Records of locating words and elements
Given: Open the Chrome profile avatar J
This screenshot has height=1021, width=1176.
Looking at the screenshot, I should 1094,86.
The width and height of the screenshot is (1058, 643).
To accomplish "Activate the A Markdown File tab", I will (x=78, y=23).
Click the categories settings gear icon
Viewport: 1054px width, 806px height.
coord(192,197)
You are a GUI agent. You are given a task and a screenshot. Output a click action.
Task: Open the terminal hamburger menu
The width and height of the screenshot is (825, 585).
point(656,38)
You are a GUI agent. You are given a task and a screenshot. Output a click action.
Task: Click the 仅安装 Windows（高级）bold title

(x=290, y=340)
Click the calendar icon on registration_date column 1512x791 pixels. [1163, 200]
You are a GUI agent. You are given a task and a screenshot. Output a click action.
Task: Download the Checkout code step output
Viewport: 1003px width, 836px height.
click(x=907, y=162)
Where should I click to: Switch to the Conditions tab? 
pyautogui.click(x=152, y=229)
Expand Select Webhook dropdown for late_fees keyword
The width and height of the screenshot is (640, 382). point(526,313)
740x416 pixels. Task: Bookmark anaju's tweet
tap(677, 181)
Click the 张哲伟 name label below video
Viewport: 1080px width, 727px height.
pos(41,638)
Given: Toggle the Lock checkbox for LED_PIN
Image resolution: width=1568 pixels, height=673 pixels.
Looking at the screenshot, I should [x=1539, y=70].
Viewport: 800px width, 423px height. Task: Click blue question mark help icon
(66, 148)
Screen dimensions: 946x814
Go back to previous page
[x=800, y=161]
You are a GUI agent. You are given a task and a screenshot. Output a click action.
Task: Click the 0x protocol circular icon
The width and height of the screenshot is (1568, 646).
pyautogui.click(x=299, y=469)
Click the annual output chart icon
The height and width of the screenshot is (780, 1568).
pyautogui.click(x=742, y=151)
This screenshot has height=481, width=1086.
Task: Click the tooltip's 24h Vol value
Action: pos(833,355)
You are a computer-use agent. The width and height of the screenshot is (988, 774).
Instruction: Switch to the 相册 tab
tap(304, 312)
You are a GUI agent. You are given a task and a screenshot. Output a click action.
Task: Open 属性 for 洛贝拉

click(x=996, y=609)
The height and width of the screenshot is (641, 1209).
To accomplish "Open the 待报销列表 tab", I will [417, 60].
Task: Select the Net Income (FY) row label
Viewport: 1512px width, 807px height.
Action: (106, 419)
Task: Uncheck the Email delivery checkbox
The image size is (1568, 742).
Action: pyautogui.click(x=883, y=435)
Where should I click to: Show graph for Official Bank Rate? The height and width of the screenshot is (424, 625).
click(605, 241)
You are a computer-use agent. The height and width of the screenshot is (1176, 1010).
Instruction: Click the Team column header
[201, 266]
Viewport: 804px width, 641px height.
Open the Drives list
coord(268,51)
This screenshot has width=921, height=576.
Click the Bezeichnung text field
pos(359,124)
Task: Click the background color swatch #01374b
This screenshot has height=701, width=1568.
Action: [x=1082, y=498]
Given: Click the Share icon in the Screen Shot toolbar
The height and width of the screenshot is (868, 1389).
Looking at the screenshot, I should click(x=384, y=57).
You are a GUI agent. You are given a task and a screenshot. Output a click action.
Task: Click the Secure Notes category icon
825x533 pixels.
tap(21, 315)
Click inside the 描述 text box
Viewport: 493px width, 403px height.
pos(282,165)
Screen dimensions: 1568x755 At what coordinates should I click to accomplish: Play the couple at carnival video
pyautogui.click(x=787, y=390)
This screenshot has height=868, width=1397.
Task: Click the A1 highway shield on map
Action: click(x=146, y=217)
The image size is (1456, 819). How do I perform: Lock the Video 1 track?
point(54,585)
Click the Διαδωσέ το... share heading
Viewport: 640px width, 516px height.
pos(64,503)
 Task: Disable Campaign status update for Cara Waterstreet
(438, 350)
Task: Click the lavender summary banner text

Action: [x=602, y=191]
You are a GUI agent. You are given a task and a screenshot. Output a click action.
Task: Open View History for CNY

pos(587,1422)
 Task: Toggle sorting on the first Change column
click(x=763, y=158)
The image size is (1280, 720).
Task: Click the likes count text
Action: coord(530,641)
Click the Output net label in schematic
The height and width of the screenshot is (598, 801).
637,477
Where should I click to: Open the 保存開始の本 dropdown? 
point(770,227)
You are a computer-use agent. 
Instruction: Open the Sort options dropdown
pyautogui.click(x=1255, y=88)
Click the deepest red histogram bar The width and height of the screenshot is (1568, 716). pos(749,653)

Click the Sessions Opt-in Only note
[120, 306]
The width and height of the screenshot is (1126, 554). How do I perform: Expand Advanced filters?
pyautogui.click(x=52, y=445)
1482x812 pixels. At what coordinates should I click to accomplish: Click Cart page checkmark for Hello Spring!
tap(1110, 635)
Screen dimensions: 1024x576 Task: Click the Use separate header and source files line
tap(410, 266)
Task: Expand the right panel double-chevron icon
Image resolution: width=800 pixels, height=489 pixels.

- GIVEN REQUEST -
Reproduce all of the lines above with no changes.

- TASK ANSWER -
Given: Open the Chrome profile avatar J
This screenshot has height=1021, width=1176.
Looking at the screenshot, I should 1094,86.
The width and height of the screenshot is (1058, 643).
To accomplish "Activate the A Markdown File tab", I will (x=78, y=23).
Click the categories settings gear icon
Viewport: 1054px width, 806px height.
coord(192,197)
You are a GUI agent. You are given a task and a screenshot. Output a click action.
Task: Open the terminal hamburger menu
The width and height of the screenshot is (825, 585).
point(656,38)
You are a GUI agent. You are given a task and a screenshot. Output a click action.
Task: Click the 仅安装 Windows（高级）bold title

(x=290, y=340)
Click the calendar icon on registration_date column 1512x791 pixels. [1163, 200]
You are a GUI agent. You are given a task and a screenshot. Output a click action.
Task: Download the Checkout code step output
Viewport: 1003px width, 836px height.
click(x=907, y=162)
Where should I click to: Switch to the Conditions tab? 
pyautogui.click(x=152, y=229)
Expand Select Webhook dropdown for late_fees keyword
The width and height of the screenshot is (640, 382). point(526,313)
740x416 pixels. Task: Bookmark anaju's tweet
tap(677, 181)
Click the 张哲伟 name label below video
Viewport: 1080px width, 727px height.
pos(41,638)
Given: Toggle the Lock checkbox for LED_PIN
Image resolution: width=1568 pixels, height=673 pixels.
Looking at the screenshot, I should [x=1539, y=70].
Viewport: 800px width, 423px height. Task: Click blue question mark help icon
(66, 148)
Screen dimensions: 946x814
Go back to previous page
[x=800, y=161]
You are a GUI agent. You are given a task and a screenshot. Output a click action.
Task: Click the 0x protocol circular icon
The width and height of the screenshot is (1568, 646).
pyautogui.click(x=299, y=469)
Click the annual output chart icon
The height and width of the screenshot is (780, 1568).
pyautogui.click(x=742, y=151)
This screenshot has height=481, width=1086.
Task: Click the tooltip's 24h Vol value
Action: pos(833,355)
You are a computer-use agent. The width and height of the screenshot is (988, 774).
Instruction: Switch to the 相册 tab
tap(304, 312)
You are a GUI agent. You are given a task and a screenshot. Output a click action.
Task: Open 属性 for 洛贝拉

click(x=996, y=609)
The height and width of the screenshot is (641, 1209).
To accomplish "Open the 待报销列表 tab", I will [417, 60].
Task: Select the Net Income (FY) row label
Viewport: 1512px width, 807px height.
Action: (106, 419)
Task: Uncheck the Email delivery checkbox
The image size is (1568, 742).
Action: pyautogui.click(x=883, y=435)
Where should I click to: Show graph for Official Bank Rate? The height and width of the screenshot is (424, 625).
click(605, 241)
You are a computer-use agent. The height and width of the screenshot is (1176, 1010).
Instruction: Click the Team column header
[201, 266]
Viewport: 804px width, 641px height.
Open the Drives list
coord(268,51)
This screenshot has width=921, height=576.
Click the Bezeichnung text field
pos(359,124)
Task: Click the background color swatch #01374b
This screenshot has height=701, width=1568.
Action: [x=1082, y=498]
Given: Click the Share icon in the Screen Shot toolbar
The height and width of the screenshot is (868, 1389).
Looking at the screenshot, I should click(x=384, y=57).
You are a GUI agent. You are given a task and a screenshot. Output a click action.
Task: Click the Secure Notes category icon
825x533 pixels.
tap(21, 315)
Click inside the 描述 text box
Viewport: 493px width, 403px height.
pos(282,165)
Screen dimensions: 1568x755 At what coordinates should I click to accomplish: Play the couple at carnival video
pyautogui.click(x=787, y=390)
This screenshot has height=868, width=1397.
Task: Click the A1 highway shield on map
Action: click(x=146, y=217)
The image size is (1456, 819). How do I perform: Lock the Video 1 track?
point(54,585)
Click the Διαδωσέ το... share heading
Viewport: 640px width, 516px height.
pos(64,503)
 Task: Disable Campaign status update for Cara Waterstreet
(438, 350)
Task: Click the lavender summary banner text

Action: [x=602, y=191]
You are a GUI agent. You are given a task and a screenshot. Output a click action.
Task: Open View History for CNY

pos(587,1422)
 Task: Toggle sorting on the first Change column
click(x=763, y=158)
The image size is (1280, 720).
Task: Click the likes count text
Action: coord(530,641)
Click the Output net label in schematic
The height and width of the screenshot is (598, 801).
637,477
Where should I click to: Open the 保存開始の本 dropdown? 
point(770,227)
You are a computer-use agent. 
Instruction: Open the Sort options dropdown
pyautogui.click(x=1255, y=88)
Click the deepest red histogram bar The width and height of the screenshot is (1568, 716). pos(749,653)

Click the Sessions Opt-in Only note
[120, 306]
The width and height of the screenshot is (1126, 554). How do I perform: Expand Advanced filters?
pyautogui.click(x=52, y=445)
1482x812 pixels. At what coordinates should I click to accomplish: Click Cart page checkmark for Hello Spring!
tap(1110, 635)
Screen dimensions: 1024x576 Task: Click the Use separate header and source files line
tap(410, 266)
Task: Expand the right panel double-chevron icon
Image resolution: width=800 pixels, height=489 pixels.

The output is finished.